> PROBLEM: Pull every line with "computer" from the data below and copy it.

Saved data entries:
+ + +
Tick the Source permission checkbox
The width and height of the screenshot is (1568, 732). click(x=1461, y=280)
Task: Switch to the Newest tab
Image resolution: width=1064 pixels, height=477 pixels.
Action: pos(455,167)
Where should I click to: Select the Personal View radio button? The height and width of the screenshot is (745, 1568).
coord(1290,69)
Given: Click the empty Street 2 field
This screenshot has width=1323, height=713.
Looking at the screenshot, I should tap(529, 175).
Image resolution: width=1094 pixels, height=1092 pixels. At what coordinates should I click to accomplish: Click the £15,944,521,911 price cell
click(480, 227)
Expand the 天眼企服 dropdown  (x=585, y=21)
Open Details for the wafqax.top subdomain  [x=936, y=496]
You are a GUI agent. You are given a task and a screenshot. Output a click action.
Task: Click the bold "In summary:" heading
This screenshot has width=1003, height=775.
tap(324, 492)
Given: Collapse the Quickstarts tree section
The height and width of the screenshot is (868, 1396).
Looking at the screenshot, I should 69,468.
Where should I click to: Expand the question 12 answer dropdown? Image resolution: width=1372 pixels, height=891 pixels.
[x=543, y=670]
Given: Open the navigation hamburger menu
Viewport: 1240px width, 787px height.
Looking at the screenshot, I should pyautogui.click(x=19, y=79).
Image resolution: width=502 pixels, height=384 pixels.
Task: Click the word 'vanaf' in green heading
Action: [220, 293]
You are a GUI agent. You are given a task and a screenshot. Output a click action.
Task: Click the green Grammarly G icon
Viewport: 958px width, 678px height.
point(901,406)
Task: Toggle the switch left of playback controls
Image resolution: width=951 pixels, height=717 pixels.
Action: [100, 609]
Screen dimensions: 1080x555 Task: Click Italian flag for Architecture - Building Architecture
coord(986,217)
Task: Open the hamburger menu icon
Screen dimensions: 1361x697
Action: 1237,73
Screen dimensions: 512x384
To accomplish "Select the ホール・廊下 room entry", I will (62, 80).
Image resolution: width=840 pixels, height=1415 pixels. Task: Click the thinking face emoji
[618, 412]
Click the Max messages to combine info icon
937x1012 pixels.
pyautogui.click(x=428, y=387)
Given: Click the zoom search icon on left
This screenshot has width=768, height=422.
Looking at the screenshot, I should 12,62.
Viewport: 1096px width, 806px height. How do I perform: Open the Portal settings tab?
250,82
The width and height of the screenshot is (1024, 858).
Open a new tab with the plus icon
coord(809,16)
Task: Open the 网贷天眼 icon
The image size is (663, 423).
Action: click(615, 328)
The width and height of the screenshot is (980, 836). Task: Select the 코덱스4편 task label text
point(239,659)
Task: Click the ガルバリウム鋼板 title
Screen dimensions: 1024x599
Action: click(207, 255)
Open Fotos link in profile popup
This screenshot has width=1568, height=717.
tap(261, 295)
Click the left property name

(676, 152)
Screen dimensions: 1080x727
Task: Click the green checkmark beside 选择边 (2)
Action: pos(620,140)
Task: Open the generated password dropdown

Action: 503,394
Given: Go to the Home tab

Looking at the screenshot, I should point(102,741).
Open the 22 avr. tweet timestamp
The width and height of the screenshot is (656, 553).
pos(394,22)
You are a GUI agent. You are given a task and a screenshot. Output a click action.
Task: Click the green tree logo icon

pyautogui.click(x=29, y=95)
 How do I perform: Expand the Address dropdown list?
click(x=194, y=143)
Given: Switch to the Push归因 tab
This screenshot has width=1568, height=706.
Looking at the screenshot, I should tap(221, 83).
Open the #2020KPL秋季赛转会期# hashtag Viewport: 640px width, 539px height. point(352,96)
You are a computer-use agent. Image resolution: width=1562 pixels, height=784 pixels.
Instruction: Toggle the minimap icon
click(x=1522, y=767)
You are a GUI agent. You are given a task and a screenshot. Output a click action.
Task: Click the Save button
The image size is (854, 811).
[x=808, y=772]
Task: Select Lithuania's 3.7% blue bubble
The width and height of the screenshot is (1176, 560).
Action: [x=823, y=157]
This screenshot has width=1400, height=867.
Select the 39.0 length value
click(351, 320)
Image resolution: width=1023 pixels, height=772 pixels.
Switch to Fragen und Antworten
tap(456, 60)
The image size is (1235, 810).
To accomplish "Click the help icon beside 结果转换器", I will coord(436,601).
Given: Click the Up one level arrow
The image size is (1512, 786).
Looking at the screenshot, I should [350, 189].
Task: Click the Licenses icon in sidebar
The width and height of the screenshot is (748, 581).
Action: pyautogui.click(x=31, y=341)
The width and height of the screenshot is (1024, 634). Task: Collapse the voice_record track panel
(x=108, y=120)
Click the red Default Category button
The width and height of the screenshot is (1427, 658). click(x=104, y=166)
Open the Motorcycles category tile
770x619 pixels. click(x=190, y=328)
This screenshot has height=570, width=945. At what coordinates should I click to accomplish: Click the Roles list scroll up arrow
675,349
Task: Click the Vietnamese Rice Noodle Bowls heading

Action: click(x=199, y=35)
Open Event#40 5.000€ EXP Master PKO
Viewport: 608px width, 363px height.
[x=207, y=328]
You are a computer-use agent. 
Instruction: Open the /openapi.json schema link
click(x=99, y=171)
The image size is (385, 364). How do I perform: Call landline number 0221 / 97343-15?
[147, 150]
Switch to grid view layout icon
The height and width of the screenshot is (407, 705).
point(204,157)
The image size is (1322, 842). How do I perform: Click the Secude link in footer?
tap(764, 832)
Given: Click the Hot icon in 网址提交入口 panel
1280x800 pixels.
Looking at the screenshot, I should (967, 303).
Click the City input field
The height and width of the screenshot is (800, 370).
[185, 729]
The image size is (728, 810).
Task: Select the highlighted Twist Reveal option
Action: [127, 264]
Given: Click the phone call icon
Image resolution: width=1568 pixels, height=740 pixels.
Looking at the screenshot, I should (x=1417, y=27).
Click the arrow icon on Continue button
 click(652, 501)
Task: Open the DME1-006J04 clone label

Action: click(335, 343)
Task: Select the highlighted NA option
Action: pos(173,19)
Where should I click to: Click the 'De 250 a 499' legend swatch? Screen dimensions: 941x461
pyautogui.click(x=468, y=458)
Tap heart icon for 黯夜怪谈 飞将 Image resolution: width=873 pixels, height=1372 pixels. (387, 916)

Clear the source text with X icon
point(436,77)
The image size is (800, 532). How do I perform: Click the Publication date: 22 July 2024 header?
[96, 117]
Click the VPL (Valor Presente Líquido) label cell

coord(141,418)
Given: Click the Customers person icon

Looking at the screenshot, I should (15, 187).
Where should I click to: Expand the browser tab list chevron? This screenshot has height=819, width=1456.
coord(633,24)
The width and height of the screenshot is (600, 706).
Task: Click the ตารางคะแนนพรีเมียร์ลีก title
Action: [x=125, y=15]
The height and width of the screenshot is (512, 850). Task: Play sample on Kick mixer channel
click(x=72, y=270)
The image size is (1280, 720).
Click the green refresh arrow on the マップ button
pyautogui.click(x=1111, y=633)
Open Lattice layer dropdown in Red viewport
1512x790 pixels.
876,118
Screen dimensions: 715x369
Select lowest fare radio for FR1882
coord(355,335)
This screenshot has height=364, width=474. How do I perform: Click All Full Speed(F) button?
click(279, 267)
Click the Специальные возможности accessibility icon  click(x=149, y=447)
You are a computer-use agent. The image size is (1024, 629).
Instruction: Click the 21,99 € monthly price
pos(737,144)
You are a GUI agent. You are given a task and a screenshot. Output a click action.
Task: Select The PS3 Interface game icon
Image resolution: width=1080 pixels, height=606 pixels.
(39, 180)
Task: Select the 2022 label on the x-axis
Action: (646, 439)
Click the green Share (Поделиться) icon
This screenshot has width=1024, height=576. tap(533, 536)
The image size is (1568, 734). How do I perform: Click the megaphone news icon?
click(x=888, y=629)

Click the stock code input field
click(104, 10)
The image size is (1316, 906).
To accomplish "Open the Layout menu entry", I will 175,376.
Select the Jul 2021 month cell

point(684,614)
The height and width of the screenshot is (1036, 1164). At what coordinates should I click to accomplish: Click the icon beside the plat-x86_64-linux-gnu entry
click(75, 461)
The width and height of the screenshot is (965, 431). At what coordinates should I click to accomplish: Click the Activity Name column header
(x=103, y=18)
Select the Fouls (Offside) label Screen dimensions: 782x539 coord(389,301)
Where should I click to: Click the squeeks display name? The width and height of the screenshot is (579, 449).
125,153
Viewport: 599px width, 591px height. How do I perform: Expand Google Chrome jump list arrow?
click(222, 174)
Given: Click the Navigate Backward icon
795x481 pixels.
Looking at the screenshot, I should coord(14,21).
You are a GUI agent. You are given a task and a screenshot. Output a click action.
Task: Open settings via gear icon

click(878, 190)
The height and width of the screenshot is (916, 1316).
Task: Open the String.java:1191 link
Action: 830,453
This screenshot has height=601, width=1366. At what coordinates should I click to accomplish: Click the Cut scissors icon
+ + +
> WRITTEN ANSWER:
You are a computer-use agent. Image resolution: width=1562 pixels, height=784 pixels.
You are a computer-use agent. 
You are a computer-use agent. The image size is (1024, 629).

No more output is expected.